却说张寅祇指望借宋信之才压倒燕、平二人,不期被燕白颔搜出底脚,又出了一场丑,十分没趣。又闻得山小姐才美,心下想道:「怎能够娶山小姐为妻,则二人不压而自倒矣。」又想道:「若论起门楣,她是宰相之女,我是天官之儿,也正相当。祇怕她倚着有才,不肯轻易便许与我。」心下辗转踌躇。过了些时,忽又闻得王宗师果荐了燕白颔、平如衡为天下才子,要征诏进京,心下一发着慌道:「这两个小畜生若进了京,山家这一头亲事定要被他佔了,却是气他不过。」心下想道:「还是寻老宋来商量。」
原来宋信自从那日在燕家喫酒,讨了没趣,便不好在张家住,祇得复回旧寓。这日被张寅寻来了,就将心上之事一一说与他知。就要他设个法儿,以为求亲之计。宋信听了祇是摇头道:「这个难。」张寅道:「为甚有许多难?」宋信道:「兄虽说是受了燕、平二人之气,尚不过是朋友之间小口舌,微微讥诮而已,何曾敢十分唐突。你不知那小丫头,十分惫懒,拿着一枝笔,在纸上就似蚕喫桑叶的一般,沙沙祇是写,全不顾别人死活。你若有一毫破绽,他便做诗打觑你。兄要求这头亲事,却从哪里讲得起?」张寅道:「依兄这等说,难道她一世不嫁人了?」宋信道:「岂有不嫁之理,但不知她属意何人?」张寅道:「肯不肯且由她,求不求却在我。莫若写一信与家父,叫他央媒去求求看。」宋信道:「这个万万无用。」张寅道:「却是为何?」宋信道:「一来尊翁老先生官高年尊,若去说亲,见他装腔作势,必不肯十分下气去求;二来山老为人执拗,不见女婿断然不肯轻易许可;三来山黛这小丫头爱才如命,若没有两首好诗动她,如何得她动念。
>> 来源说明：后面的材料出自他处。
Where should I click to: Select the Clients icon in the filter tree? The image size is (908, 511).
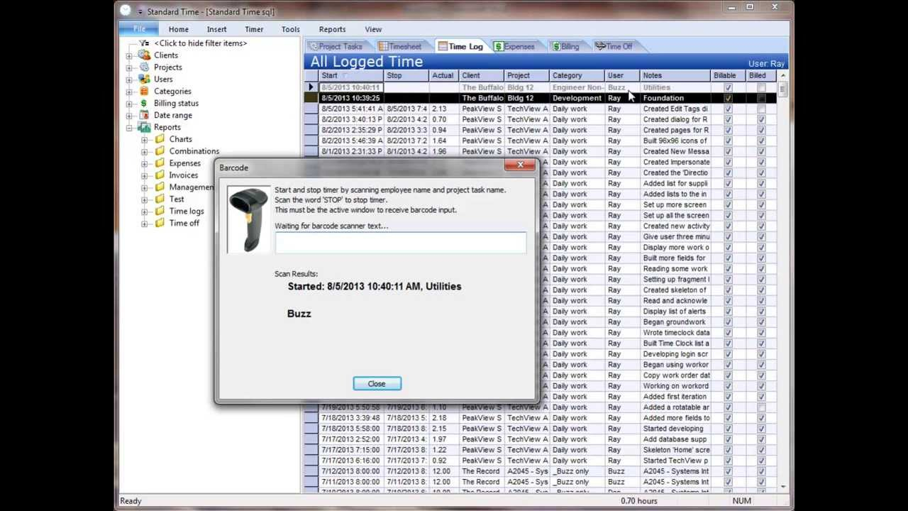tap(143, 55)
还是兄乘燕、平二人旨意未下,先自进京,替尊翁老先生说明,央一当权大贵人去作伐。一个说不允,再央一个去说。三番五次,殷勤恳求,他却不过情面,或者肯也不可知。山老若要相看女婿,兄人物魁伟,料必中意。再抄人几篇好文字、好诗词,刻作兄的窗稿,送与山小姐去看。她在闺中哪里便知是假的。若看得中意,这事便有几分稳了。」主
张寅听了满心欢喜道:「蒙兄指引,甚是有理。但就是小弟进京,也是初次。又且家父严肃,出入谋为,恐亦不便。闻兄曾在京久居,请託最熟,得能借重同往,不独深感,自当重报。」宋信听了连连摇首道:「这个难。」张寅道:「吾兄游於松,与游於京,总是一般,为何有许多难处?」宋信道:「有些难处,却是对兄说不得。」张寅道:「有甚难处?想祇是兄虑小弟行李淡薄,不足弃之费,故设词推脱耳。兄若肯同往,凡有所用,小弟决不敢悭吝。」
宋信见张寅苦苦要他进京,心下暗暗想道:「我虽离京已有四五年,前事想也冷了。便有人认得,谁与我做冤家。我在松江,光景也祇有限,莫若同他进京,乘机取他些用用也好。但须改换姓名方妙。」沉吟了半晌,因说道:「小弟懒於进京,也不为别事,祇因小弟在京时,名太重了,交太广了,日日被人缠扰,不得自由自在,所以怕了。若是吾兄定要同往,小弟除非改了姓名,不甚见客,方纔可也。」张寅大喜道:「这个尤妙。兄若改名,不甚见客,方於小弟之事有济。」宋信道:「若要进京,便不宜迟,恐燕、平二人到了,又要多一番避忌。莫若早进去,做一个高材捷足。他二人来时,任他才貌也无及了。」张寅道:「有理,有理。别事都不难,祇是要抄好文章、好持词,却哪里得有?」宋信道:「这不难。要好文章,祇消叫斋夫将各县宗师考的一二名,抄几篇就是了。至於诗词,闻得前日燕白颔与平如衡在迁柳庄听莺的联句甚好。燕白颔还有一首《题壁》,一首《赠妓》,一首《赠歌僮》。平如衡还有一首《感怀》诗,一首《闵子庙题壁》诗,何不託朋友尽数抄来。就是兄园里壁上的这首也好,祇消改了题目,刻作兄的。到了京中,相隔三千余里,谁人得知其假。」
张寅听了,不胜之喜。果然叫人各处去抄,又託袁隐将燕白颔与平如衡平日所作的好诗文,又偷了好几首,着人刻作一册,起个名叫做《张子新编》。宋信又改了一个姓名,叫作宗言,二人悄悄进京去了不题。
却说燕白颔父亲燕都堂,虽已亡过,母亲赵夫人尚在堂。他将前事禀过母亲,将家事都交付母亲掌管。自收拾了许多路费行李,又带了三四个得力家人,又与平如衡商量,燕白颔依母姓改名赵纵,平如衡就依赵纵二字,取纵横之义,改名钱横。扮作两个寒士,也悄悄进京而去。祇因这一去,有分教:
锦为心,绣为口,才无双而有双;花解语,玉生秀,美赛无而有赛。
毕竟不知后事如何,且听下回分解。
第十三回 观旧句忽尔害相思
词曰:
人在念,事关心,消瘦到而今。开缄忽接旧时吟,铁石也难禁。情恻恻,泪淫淫,魂梦费追寻。鱼书杳杳雁沉沉,最苦是无音。